Look at his interviews, Bernie Sanders, Tulsi Gabbard, Andrew Yang. I think they're great interviews. You can't fake it with soundbites.


----------



## fstamand (Mar 24, 2015)

What a sh*tshow. Trump proved once again he's an arrogant self centered person. 
Biden was trying to get his points in, but was caught in his game. 
Both losers in my opinion.


----------



## jargey3000 (Jan 25, 2011)

trump...by a TKO, in my humble opionion.
poor joe, he kept listening to trump heckle him outta one ear - instead of just keeping on talking.
and that laugh/ grin got a lityle tiresome.
the moderator debated him better!
I'd like to see trump up against someone who could really think on their feet, & give it back to him as good as he gives it....our own Danny Williams comes to mind lol!


----------



## sags (May 15, 2010)

I think people who watched the debate can form their own opinions on Trump and Biden, but I thought Chris Wallace did a stellar job as moderator.

I am hardly a supporter of the right wing or Fox News, but give Wallace a break.
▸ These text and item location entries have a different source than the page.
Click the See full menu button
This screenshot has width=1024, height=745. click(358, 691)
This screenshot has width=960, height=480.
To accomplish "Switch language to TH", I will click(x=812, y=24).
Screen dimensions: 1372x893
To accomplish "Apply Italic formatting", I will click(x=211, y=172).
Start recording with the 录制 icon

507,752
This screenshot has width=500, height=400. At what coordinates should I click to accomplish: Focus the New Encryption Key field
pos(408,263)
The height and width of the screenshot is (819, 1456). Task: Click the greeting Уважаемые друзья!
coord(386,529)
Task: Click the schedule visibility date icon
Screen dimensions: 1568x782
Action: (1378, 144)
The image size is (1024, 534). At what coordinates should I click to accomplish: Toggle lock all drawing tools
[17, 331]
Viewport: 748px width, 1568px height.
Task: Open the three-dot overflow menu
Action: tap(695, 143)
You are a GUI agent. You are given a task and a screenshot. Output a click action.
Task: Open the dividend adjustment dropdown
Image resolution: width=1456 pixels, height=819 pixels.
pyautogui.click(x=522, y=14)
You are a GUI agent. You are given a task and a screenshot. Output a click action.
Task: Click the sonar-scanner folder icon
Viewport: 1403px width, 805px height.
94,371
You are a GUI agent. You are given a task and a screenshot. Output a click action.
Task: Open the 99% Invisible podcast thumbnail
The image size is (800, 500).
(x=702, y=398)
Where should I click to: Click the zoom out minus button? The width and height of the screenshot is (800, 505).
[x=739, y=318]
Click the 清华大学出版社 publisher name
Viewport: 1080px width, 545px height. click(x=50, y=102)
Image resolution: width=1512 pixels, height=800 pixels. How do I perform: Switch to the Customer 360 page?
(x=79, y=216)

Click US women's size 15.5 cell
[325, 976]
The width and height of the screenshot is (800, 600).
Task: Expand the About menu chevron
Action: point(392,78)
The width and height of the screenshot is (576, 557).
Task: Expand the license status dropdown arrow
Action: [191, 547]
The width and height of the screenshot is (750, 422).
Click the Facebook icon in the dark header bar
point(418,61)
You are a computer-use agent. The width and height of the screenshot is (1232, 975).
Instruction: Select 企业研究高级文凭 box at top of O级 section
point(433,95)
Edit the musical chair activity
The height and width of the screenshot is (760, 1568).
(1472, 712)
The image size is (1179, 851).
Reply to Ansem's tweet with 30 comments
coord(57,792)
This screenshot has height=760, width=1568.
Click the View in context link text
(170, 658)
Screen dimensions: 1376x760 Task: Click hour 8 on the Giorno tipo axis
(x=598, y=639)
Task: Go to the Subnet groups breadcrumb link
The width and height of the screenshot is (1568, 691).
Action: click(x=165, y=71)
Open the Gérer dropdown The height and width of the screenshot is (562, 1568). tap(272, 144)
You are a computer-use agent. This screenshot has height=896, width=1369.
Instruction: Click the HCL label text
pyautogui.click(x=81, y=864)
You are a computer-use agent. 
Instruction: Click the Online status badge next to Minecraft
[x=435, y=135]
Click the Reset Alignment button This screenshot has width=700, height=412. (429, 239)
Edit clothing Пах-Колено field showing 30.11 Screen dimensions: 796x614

Who could have done a better job in that mess ?

I watch both CNN and Fox and both networks have a prime time lineup of "opinion" talking heads. None of them are unbiased journalists on either network.

But......CNN has good journalists in Dana Bash, John King, Kaitlyn Collins and others. Fox has good journalists in Chris Wallace, Bret Baier and others.

Watch them.........not the prime time talking heads like Cooper, Cuomo and Lemon on CNN and Carlson, Hannity and Ingraham on Fox.

As a retiree I can watch both networks during daytime hours, and they are quite different than their "look" during prime time hours.

So I will disagree with those on the left and right who say Chris Wallace lost control, was biased or did a poor job.

Good Lord........look at what he had to deal with for 90 minutes straight. It was a Jerry Springer show without the bouncers.

As far as I am concerned........Chris Wallace was the "winner" last night.


----------



## Prairie Guy (Oct 30, 2018)

sags said:


> I am hardly a supporter of the right wing or Fox News, but give Wallace a break. Who could have done a better job ?


A lot of people could have done better. Wallace asked Trump to disavow white violence but never asked Biden to disavow left violence.

Wallace let Biden refuse to answer if he'd pack the Supreme court.

Wallace let Biden lie when he said Hunter wasn't kicked out of the army.

Wallace asked Trump about his taxes but didn't ask Biden about his son getting $3.5 million from Russia.

Etc....


----------



## sags (May 15, 2010)

Wallace asked the questions and Biden started to answer, but Trump kept interrupting and ranting and Wallace was not able to follow up the questions.

If Trump had shut up and let Wallace do his job and dig deeper into Biden's answers......the result could have been different.

I don't think respectable journalists are going to spend the entire debate chasing down conspiracy theories though.


----------



## calm (May 26, 2020)

Good thing that the moderator was from FOX news, otherwise the complete showdown would of been blamed as a left wing conspiracy.


----------



## Prairie Guy (Oct 30, 2018)

Incorrect. Wallace made no effort to call Biden out on his lies. He just moved on to a different question. Wallace even repeated the "fine people" lie with a straight face.


----------



## sags (May 15, 2010)

Hunter Biden was in the Naval Reserves and failed a drug test. He was removed from the Reserves, just as all sailors who fail drug tests are.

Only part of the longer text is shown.